Brief
Return the lines below in which the string "computer" occurs.

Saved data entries

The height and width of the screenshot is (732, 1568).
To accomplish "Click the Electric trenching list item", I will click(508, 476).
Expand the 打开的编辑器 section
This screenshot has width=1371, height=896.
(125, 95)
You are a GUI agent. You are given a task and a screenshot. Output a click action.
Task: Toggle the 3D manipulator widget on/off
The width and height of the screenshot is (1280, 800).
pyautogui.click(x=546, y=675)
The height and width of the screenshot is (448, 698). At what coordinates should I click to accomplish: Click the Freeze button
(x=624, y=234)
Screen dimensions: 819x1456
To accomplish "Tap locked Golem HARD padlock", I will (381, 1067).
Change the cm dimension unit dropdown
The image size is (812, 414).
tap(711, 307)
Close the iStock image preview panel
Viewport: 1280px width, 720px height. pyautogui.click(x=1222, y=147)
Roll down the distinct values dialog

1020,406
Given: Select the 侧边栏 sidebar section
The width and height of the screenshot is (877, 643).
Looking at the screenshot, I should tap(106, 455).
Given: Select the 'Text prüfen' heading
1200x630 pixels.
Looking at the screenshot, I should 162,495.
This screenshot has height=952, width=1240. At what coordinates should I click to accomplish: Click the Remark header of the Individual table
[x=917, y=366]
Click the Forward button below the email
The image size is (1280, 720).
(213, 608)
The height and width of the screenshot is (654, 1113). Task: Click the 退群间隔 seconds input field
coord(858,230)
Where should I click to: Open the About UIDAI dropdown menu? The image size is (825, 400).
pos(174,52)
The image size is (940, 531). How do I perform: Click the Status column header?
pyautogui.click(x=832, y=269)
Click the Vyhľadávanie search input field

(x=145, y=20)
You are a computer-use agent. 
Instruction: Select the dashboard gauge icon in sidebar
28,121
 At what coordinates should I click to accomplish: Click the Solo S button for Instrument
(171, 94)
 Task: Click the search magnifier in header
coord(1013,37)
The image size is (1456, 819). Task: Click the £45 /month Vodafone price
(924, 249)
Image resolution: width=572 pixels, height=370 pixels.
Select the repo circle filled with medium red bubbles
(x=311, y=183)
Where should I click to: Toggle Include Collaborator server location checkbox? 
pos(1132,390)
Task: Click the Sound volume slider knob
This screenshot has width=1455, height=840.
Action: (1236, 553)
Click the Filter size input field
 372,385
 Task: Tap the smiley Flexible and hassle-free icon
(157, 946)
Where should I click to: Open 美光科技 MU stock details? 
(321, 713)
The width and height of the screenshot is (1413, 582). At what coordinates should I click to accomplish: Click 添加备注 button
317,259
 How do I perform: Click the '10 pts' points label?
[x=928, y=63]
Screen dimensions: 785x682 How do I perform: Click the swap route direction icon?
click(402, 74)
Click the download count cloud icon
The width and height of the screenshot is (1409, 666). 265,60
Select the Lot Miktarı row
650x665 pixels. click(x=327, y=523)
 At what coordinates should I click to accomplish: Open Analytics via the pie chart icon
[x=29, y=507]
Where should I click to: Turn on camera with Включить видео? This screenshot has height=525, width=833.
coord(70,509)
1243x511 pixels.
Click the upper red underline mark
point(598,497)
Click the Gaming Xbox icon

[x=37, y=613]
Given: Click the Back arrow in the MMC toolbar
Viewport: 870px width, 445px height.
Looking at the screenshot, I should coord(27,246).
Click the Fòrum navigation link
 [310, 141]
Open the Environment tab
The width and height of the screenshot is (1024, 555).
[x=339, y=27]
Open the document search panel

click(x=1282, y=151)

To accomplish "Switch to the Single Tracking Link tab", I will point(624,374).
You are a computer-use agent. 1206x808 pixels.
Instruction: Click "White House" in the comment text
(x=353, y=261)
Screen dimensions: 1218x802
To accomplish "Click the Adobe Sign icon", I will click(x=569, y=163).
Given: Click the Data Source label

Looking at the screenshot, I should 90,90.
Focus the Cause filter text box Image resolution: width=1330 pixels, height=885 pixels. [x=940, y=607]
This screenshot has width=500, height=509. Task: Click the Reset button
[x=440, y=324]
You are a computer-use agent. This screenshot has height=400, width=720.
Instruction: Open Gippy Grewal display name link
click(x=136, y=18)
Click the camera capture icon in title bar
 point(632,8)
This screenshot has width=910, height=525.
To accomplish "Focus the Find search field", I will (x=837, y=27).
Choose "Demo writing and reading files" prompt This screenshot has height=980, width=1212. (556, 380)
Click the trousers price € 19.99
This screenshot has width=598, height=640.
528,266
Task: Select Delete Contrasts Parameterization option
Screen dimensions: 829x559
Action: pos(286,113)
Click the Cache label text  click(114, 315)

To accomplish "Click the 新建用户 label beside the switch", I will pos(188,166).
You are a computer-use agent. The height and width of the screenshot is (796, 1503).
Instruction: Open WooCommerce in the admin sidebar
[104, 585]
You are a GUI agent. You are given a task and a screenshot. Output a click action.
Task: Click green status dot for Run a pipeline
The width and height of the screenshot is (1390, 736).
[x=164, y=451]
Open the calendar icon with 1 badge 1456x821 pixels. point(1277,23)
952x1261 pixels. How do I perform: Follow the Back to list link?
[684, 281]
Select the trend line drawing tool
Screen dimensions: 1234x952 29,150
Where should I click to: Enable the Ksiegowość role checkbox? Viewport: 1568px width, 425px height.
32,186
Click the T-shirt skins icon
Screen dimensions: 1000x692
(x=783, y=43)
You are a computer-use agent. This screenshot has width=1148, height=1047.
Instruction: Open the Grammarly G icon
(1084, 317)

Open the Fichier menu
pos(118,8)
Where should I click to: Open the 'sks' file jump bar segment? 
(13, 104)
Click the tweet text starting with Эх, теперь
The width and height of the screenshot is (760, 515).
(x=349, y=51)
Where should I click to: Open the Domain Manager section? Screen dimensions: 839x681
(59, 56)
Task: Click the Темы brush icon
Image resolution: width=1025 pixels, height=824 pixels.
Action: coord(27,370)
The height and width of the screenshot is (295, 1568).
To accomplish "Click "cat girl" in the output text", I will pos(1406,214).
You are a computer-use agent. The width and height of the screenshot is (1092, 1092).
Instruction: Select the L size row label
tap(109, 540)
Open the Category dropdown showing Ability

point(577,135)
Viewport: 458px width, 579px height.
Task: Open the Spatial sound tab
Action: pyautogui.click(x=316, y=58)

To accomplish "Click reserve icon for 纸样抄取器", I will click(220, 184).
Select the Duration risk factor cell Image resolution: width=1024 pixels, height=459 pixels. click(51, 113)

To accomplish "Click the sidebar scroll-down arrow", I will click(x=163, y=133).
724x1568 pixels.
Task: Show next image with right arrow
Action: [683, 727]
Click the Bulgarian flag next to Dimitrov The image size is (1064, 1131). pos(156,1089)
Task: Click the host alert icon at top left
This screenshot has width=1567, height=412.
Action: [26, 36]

Your solution
You are a computer-use agent. 
You are a computer-use agent. 1206x808 pixels.
You are a computer-use agent. This screenshot has height=400, width=720.
You are a computer-use agent. The height and width of the screenshot is (796, 1503).
You are a computer-use agent. This screenshot has width=1148, height=1047.
You are a computer-use agent. The width and height of the screenshot is (1092, 1092).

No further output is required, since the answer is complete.